6 Common Investing Pitfalls - And How To Avoid Them
Investing is a great way to build wealth, but it can also be risky if you don't know what you're doing. There are many pitfalls to avoid when investing, and making the wrong decisions can cost you a lot of money. Here are 6 of the most common investing pitfalls we see, and some ideas on how you can avoid them.
1. Chasing Hot Tips
One of the biggest investing pitfalls to avoid is chasing hot tips. Some recent examples include cryptocurrency and meme stocks. It can be tempting to follow the latest investment trends or to invest in a stock that a friend or family member (or the internet) recommends. However, this can be a dangerous strategy. Hot tips are often based on rumors or speculation - not based on sound financial analysis. We typically recommend only keeping a small portion of your portfolio in investments like these. Consider companies that have strong balance sheets and have demonstrated consistent earnings growth. You’re putting your money with them, and you want to make sure you get rewarded for the risk you’re taking as a shareholder.
2. Not Diversifying Your Portfolio
Another common investing pitfall is not diversifying your portfolio. Investing all your money in a single stock or industry can be risky because if that company or sector experiences a downturn, you could lose your principal. To avoid this pitfall, diversify your portfolio by investing in a mix of stocks, bonds, and other assets. This will help you spread your risk and minimize your losses. The right mix of stocks, bonds, and alternative investments will vary based upon on your age, time horizon, experience and goals, so be sure to consider these factors carefully.
3. Timing the Market
Trying to time the market is another investing pitfall to avoid.
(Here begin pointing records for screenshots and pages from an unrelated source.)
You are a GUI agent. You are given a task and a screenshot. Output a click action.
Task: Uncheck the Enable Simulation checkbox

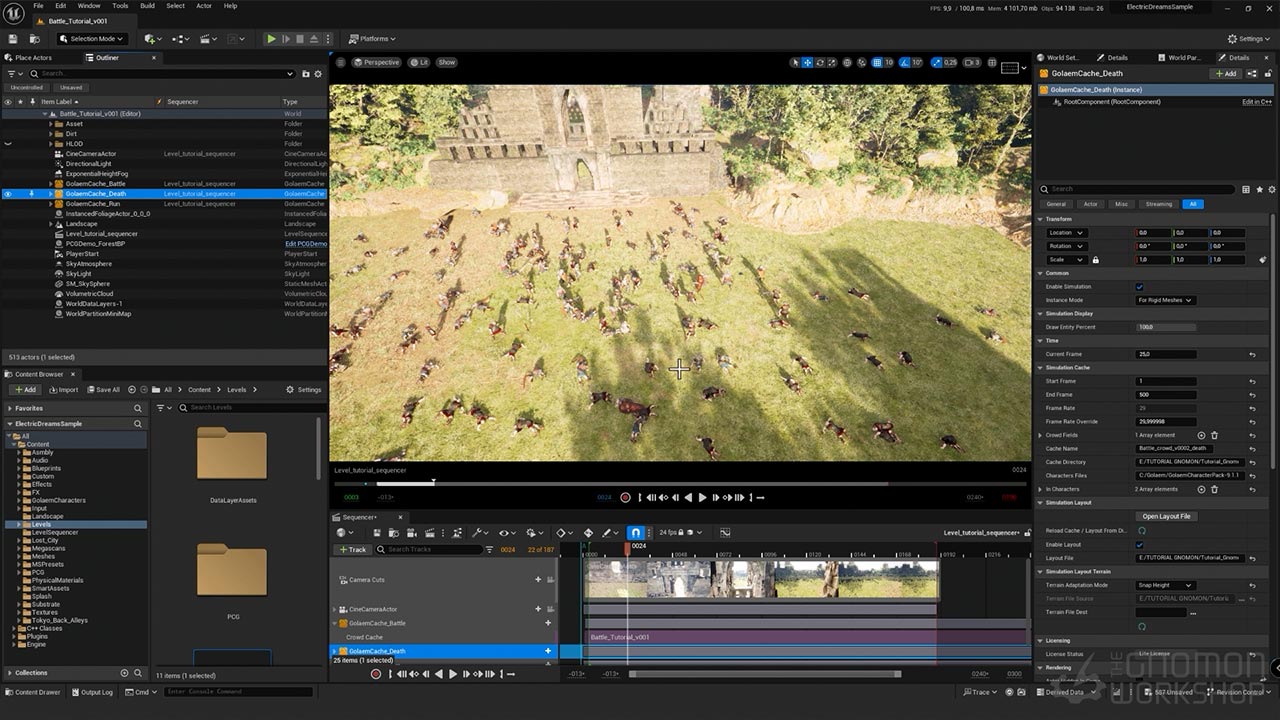[x=1139, y=287]
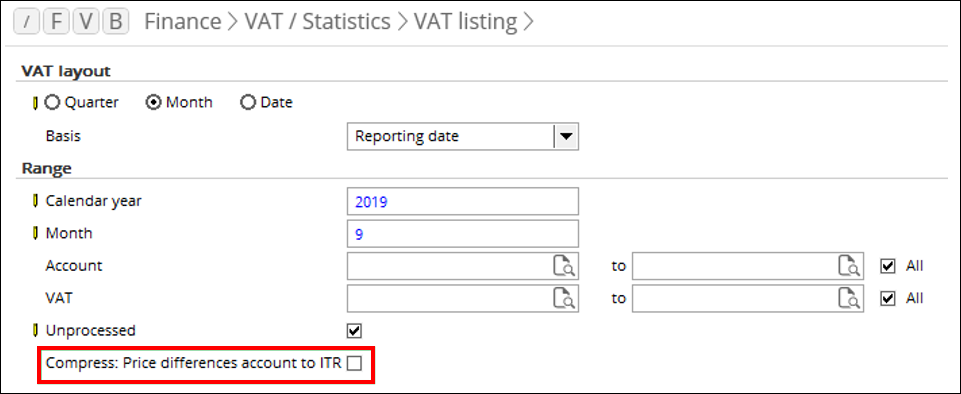The image size is (961, 394).
Task: Open the Basis dropdown arrow
Action: 566,137
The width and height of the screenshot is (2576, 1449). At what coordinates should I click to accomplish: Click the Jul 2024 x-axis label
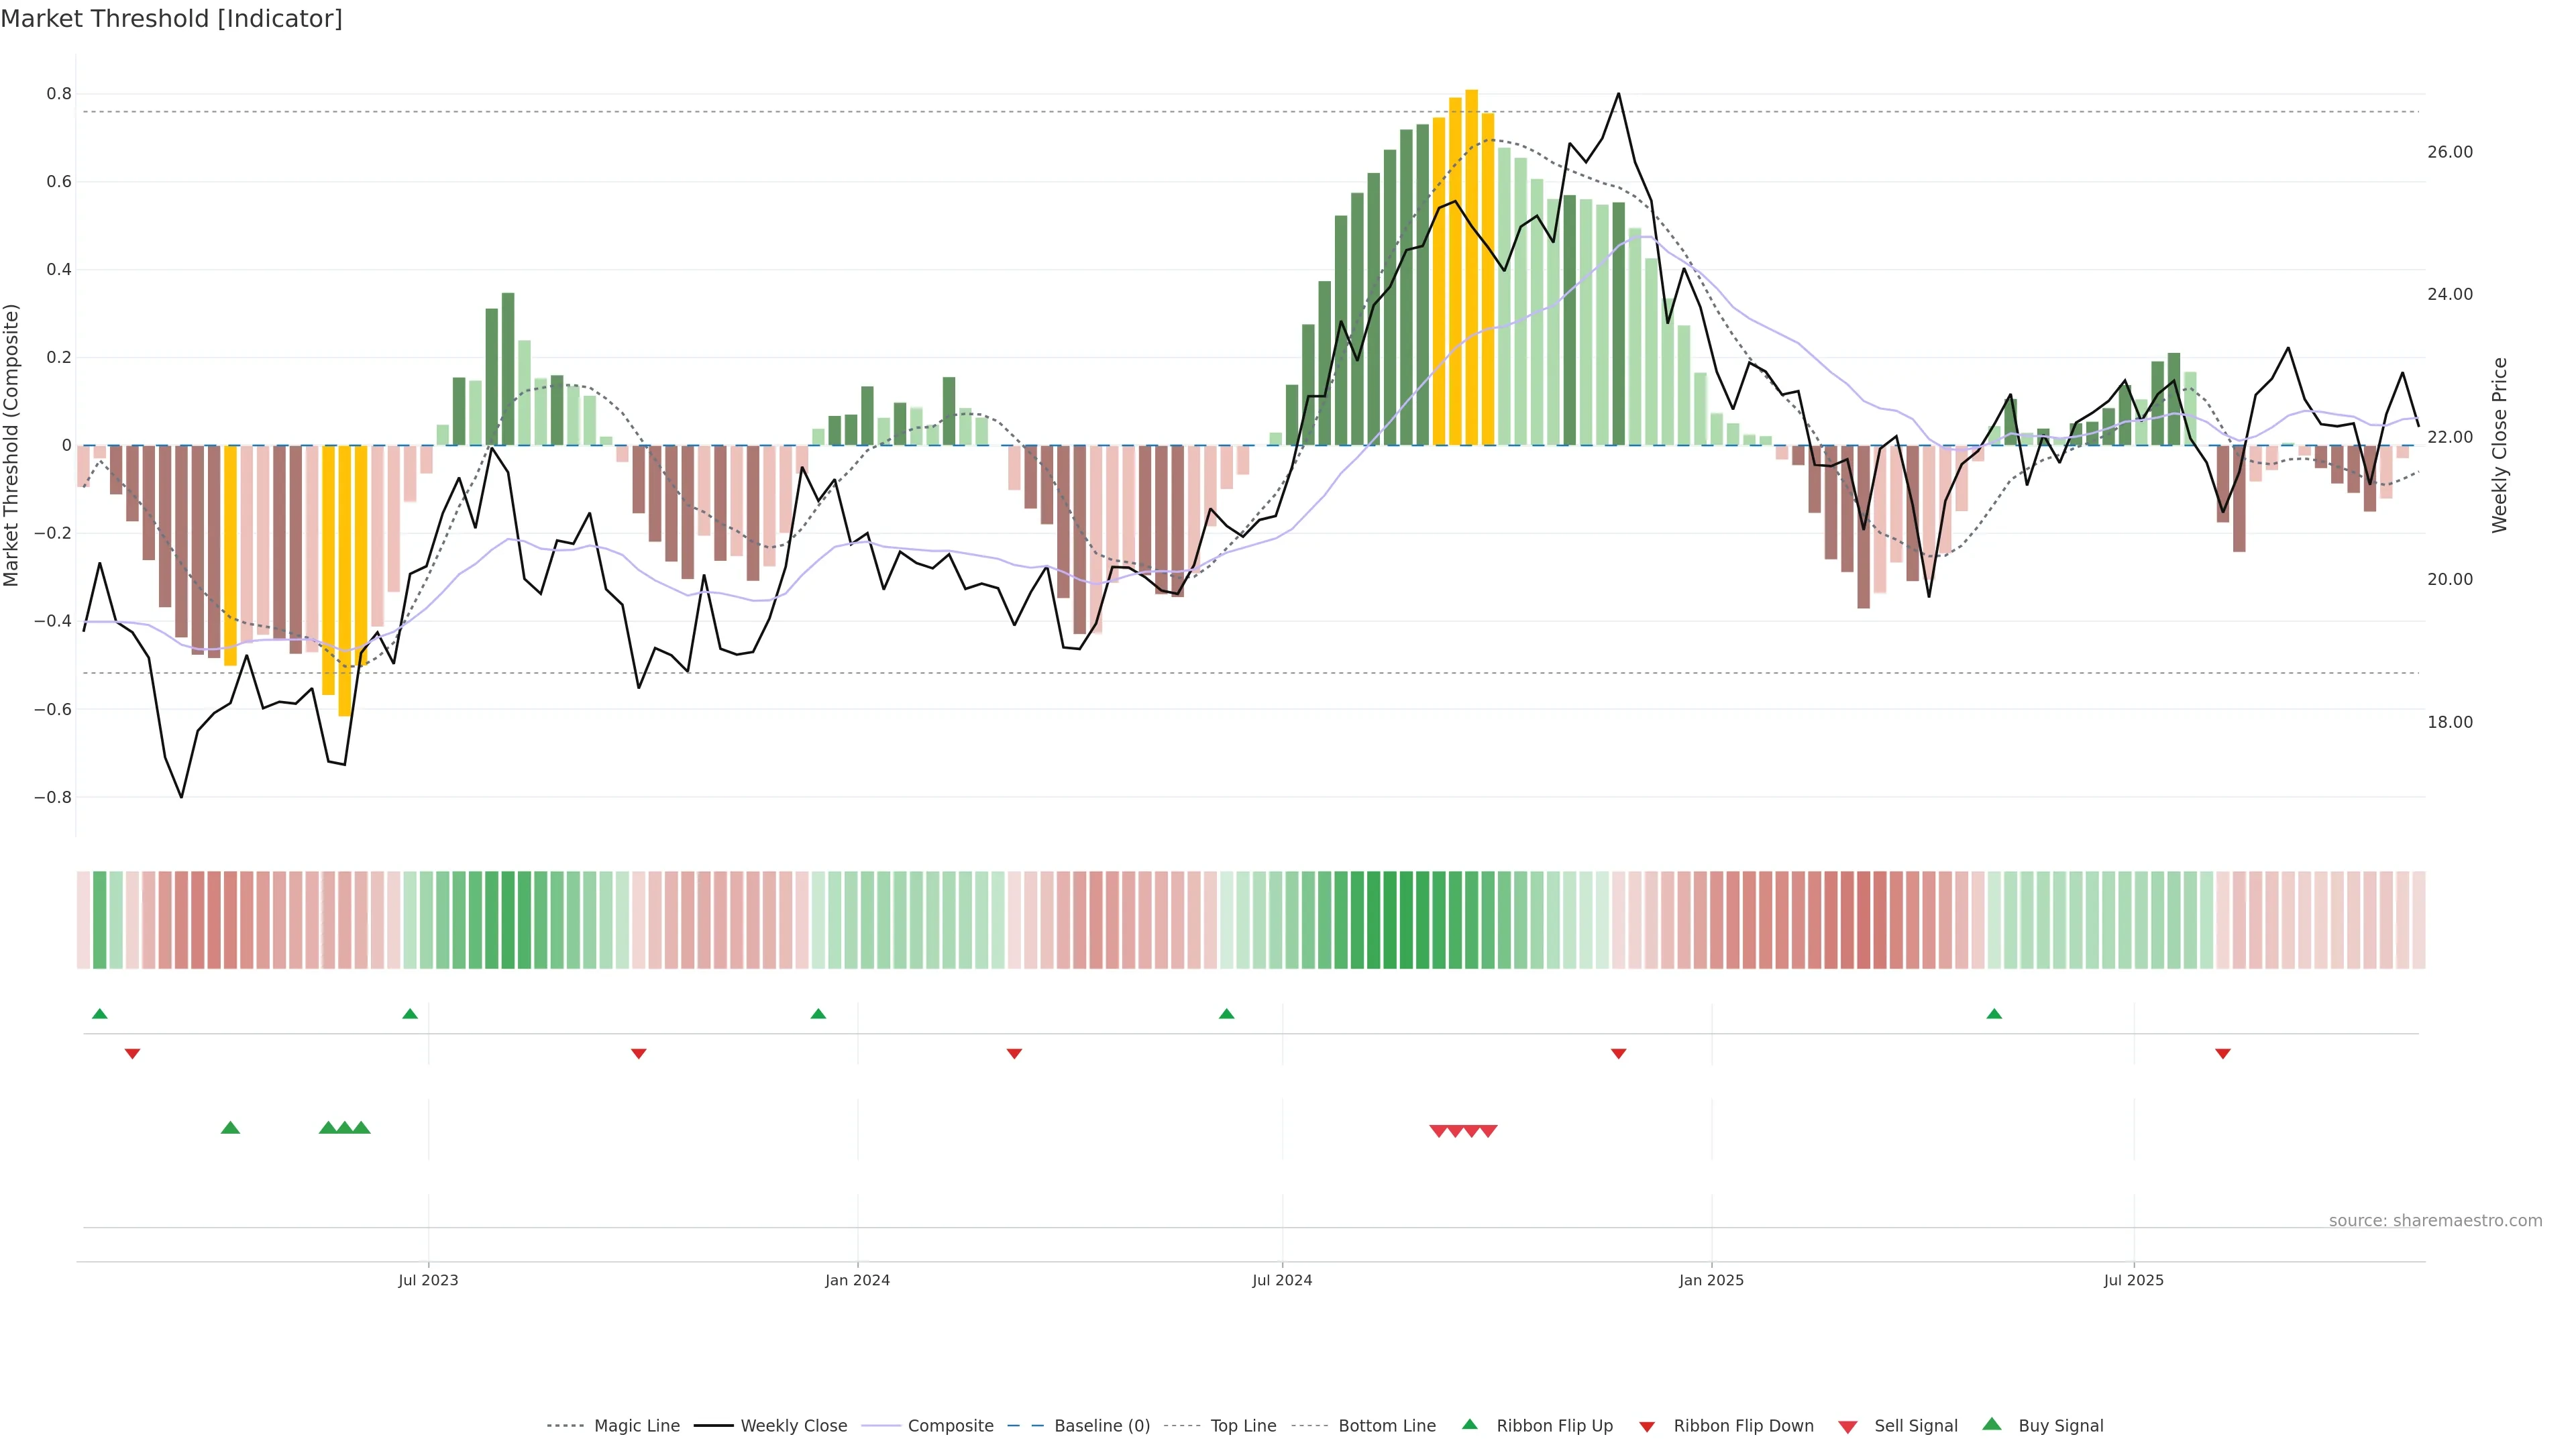click(x=1282, y=1280)
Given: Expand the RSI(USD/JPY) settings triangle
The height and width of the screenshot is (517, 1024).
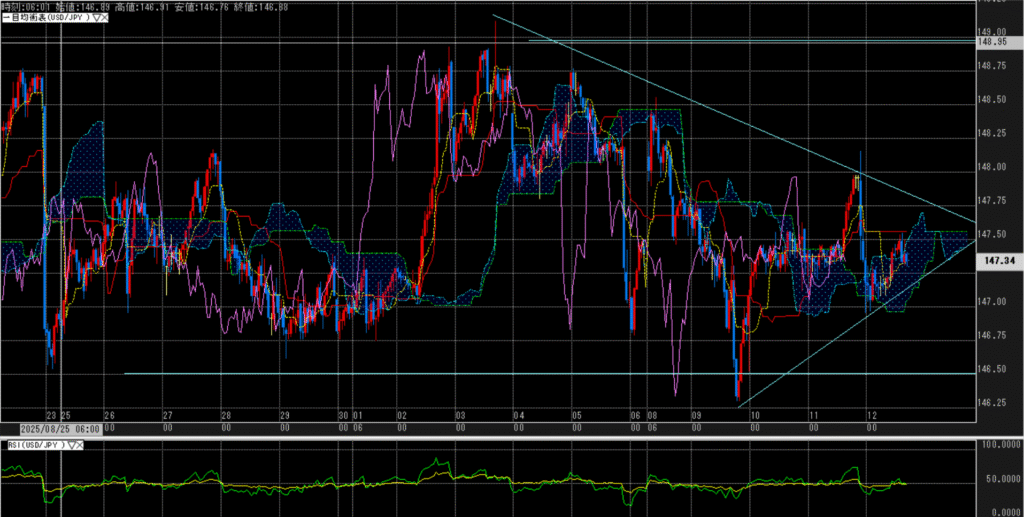Looking at the screenshot, I should (72, 445).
It can be tempting to try to buy low and sell high, but this is very difficult to do consistently. Even the most experienced investors can't predict market movements with certainty. Instead of trying to time the market, focus on a long-term investment strategy and stick to it.
4. Ignoring Fees and Expenses
Investing fees and expenses can eat into your returns over time. It's important to understand the fees associated with your investments and to minimize them where possible. Look for low-cost index funds or ETFs that have low expenses. In doing your research, the key term you want to look for expense ratio. It will typically be expressed as a fractional percentage. For example, “.50”, “0.50%”, and “50 bps” are all common ways to say your portfolio will be billed one half of a percent of your account value per year. If you’re in a fund you like, you can also look for different share classes that may be lower cost alternatives.
5. Panic Selling
This one goes hand-in-hand with timing the market. When the market experiences a downturn, it can be tempting to panic and sell your investments. However, this is usually not a good strategy. Markets tend to rebound over time, and selling at the bottom of a downturn can lock in losses. Instead of panic selling, focus on your long-term investment strategy and stay the course.
6. Failing to Rebalance Your Portfolio
Failing to rebalance your portfolio can be a costly investing pitfall. Over time, your portfolio may become over-weighted in certain assets or sectors. This is because some sectors or styles may experience periods of stronger growth than others. This “overweighting” can increase your risk and reduce your returns. To avoid this pitfall, regularly review your portfolio and rebalance it as necessary to maintain your desired asset allocation. It’ll also ensure that you buy low and sell high by carving off some of your gains from strong-performing funds and purchasing weaker-performing funds at a lower cost. A note of caution: don’t forget to consider expenses that may be incurred, such as short-term trading fees on funds held for fewer than the time stated in their prospectus, or brokerage commissions charged by the firm you’re using.
There’s no question about it: investing is a phenomenal way to build wealth. However, these common pitfalls are to be avoided if you don’t want to expose your portfolio (and your financial future!) to undue risk. By doing careful research, diversifying your portfolio, focusing on a long-term investment strategy, minimizing fees and expenses, staying the course during market downturns, and regularly rebalancing your portfolio, you can maximize your returns and achieve your financial goals.
Disclosure: Investing involves risk, including the potential loss of principal. The information provided in this blog post is for educational and informational purposes only and should not be construed as professional financial advice. Consult with your financial professional before acting on any information discussed in this article and consider all taxes, fees and expenses.